Exercise »
Counting the line with "Wahlkampfstrategie (53, 1458)" as the last one, copy out the lines of the data exactly from the first onward.

+ + + + +

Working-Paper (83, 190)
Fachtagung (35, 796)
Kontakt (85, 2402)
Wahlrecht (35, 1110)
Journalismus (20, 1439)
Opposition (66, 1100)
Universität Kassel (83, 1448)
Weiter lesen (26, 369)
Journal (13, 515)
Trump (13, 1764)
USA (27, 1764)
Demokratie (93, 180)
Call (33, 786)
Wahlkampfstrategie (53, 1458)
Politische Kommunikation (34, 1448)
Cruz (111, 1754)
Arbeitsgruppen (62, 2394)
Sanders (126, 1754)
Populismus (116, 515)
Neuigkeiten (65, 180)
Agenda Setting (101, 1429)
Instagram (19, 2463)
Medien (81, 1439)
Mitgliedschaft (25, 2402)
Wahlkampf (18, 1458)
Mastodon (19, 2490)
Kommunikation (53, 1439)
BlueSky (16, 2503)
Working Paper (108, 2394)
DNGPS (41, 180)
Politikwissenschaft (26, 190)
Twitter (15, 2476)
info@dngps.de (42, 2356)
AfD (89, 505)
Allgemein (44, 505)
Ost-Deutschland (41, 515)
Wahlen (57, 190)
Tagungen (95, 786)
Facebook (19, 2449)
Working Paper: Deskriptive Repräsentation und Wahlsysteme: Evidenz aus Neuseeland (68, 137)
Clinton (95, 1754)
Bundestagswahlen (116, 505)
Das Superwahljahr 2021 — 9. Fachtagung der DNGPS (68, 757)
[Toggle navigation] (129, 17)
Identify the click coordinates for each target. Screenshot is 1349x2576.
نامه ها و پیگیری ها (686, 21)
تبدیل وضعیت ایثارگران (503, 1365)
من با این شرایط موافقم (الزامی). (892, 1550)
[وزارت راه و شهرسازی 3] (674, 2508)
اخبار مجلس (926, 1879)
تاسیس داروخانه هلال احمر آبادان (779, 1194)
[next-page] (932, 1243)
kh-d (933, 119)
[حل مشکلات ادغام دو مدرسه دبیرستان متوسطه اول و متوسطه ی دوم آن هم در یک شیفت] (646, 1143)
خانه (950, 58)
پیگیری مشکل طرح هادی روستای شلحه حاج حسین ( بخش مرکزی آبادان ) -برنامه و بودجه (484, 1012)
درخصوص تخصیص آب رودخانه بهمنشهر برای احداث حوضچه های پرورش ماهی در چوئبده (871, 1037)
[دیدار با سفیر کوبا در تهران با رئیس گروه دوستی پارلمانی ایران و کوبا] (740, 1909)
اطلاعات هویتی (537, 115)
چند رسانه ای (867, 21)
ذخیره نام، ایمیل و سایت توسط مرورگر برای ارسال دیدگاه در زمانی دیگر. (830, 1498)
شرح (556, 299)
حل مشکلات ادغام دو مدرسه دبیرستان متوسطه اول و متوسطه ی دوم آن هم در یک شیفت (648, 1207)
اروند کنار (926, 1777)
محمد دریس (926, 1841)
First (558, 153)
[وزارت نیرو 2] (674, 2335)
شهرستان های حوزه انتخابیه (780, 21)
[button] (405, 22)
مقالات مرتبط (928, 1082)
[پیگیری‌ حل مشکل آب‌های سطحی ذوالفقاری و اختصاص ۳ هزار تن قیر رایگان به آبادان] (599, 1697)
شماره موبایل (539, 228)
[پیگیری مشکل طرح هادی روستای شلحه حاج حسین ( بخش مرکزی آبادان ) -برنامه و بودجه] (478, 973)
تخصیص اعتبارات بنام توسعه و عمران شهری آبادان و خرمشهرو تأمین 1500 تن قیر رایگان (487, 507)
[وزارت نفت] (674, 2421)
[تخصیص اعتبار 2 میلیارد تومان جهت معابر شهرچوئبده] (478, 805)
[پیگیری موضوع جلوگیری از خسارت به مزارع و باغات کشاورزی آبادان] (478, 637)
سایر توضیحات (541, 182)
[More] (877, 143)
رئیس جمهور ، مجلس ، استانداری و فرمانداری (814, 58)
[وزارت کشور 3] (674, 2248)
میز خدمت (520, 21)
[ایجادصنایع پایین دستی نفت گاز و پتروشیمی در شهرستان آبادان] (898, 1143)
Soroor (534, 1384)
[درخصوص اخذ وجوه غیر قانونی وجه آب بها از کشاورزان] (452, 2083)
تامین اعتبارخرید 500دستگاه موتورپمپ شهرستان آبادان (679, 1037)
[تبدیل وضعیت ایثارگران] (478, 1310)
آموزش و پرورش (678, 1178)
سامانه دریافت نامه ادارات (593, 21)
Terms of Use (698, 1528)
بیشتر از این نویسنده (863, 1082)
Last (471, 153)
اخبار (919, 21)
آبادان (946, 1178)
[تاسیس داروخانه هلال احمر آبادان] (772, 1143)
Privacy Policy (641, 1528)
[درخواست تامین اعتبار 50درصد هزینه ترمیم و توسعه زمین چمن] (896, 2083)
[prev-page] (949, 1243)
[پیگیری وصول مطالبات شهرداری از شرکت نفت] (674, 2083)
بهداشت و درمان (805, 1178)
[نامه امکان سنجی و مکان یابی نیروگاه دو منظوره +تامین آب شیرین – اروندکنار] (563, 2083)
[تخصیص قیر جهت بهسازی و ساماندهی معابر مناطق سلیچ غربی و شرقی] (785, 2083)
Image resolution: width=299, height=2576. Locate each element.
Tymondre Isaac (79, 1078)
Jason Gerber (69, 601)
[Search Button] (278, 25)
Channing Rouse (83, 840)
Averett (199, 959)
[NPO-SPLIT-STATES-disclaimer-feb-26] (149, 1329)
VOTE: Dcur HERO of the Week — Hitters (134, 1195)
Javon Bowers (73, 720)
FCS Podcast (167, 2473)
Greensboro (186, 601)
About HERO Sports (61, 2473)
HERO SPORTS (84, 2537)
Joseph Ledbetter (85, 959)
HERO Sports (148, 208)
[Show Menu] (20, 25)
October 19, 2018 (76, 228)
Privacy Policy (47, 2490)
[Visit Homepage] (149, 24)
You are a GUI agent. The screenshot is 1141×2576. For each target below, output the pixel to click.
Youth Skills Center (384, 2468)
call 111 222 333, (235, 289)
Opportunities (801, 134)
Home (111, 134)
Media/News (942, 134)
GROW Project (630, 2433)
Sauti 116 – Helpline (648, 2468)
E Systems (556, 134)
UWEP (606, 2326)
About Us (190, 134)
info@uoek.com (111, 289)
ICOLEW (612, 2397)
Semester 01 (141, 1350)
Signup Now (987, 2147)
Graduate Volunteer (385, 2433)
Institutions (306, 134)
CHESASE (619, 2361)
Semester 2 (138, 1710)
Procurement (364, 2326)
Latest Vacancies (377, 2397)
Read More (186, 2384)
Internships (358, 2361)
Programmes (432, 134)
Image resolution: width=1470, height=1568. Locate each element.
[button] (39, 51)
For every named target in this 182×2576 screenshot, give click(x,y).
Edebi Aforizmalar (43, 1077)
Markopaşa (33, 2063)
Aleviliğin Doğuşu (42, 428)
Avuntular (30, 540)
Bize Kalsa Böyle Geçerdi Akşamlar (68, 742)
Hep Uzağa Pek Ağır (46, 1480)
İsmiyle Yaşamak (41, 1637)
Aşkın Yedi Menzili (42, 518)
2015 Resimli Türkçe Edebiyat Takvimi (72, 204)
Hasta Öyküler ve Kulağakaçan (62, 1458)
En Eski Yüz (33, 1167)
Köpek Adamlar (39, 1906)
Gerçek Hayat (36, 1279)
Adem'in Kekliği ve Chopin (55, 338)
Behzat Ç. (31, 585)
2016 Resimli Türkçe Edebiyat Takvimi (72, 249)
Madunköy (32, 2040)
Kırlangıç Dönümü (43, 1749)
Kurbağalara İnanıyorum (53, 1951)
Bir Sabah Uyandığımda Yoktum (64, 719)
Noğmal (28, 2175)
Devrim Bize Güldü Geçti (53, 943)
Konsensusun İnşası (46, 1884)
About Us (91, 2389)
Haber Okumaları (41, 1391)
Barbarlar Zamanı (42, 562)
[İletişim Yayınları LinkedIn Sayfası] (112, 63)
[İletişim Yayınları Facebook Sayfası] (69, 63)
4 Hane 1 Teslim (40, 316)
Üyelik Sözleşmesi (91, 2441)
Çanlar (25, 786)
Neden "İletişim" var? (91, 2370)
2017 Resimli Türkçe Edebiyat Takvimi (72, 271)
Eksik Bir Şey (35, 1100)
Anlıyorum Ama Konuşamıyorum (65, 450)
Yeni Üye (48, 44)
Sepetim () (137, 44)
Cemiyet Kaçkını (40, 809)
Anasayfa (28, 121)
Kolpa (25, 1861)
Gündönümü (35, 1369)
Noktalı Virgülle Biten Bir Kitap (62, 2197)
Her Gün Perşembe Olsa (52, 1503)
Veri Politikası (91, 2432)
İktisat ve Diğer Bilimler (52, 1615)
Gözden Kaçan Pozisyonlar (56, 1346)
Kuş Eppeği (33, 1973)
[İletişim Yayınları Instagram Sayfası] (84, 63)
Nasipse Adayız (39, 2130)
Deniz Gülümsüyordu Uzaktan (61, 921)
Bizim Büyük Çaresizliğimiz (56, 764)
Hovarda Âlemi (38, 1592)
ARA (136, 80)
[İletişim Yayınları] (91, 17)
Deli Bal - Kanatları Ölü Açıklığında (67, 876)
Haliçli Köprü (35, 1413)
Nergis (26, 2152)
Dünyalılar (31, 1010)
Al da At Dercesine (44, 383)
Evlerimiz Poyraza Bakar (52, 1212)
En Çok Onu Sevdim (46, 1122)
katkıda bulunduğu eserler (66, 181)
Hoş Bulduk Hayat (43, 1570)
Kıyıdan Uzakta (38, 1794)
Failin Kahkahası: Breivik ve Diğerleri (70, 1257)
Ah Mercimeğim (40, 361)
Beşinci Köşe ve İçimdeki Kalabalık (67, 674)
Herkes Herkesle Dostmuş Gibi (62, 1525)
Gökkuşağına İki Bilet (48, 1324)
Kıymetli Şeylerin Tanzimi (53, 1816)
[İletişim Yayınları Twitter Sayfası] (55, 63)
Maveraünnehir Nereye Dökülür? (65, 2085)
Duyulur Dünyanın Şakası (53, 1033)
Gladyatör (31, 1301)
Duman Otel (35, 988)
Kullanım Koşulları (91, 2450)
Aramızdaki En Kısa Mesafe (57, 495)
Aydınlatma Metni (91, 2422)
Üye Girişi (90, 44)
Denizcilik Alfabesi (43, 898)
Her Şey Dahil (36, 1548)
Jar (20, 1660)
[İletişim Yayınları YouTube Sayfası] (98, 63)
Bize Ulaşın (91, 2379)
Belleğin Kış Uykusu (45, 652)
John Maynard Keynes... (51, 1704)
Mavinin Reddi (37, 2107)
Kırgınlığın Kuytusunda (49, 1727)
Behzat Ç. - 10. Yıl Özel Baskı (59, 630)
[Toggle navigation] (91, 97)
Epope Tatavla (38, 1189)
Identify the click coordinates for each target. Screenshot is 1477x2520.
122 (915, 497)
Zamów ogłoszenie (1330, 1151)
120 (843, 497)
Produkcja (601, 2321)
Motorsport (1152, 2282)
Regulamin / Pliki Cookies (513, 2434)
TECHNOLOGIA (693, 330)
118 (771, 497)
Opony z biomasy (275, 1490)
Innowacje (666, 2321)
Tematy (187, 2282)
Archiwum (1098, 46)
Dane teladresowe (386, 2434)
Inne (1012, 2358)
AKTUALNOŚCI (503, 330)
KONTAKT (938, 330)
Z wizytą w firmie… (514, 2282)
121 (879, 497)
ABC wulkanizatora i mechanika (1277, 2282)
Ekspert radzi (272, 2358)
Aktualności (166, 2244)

+ + + + +

Reply »
Working-Paper (83, 190)
Fachtagung (35, 796)
Kontakt (85, 2402)
Wahlrecht (35, 1110)
Journalismus (20, 1439)
Opposition (66, 1100)
Universität Kassel (83, 1448)
Weiter lesen (26, 369)
Journal (13, 515)
Trump (13, 1764)
USA (27, 1764)
Demokratie (93, 180)
Call (33, 786)
Wahlkampfstrategie (53, 1458)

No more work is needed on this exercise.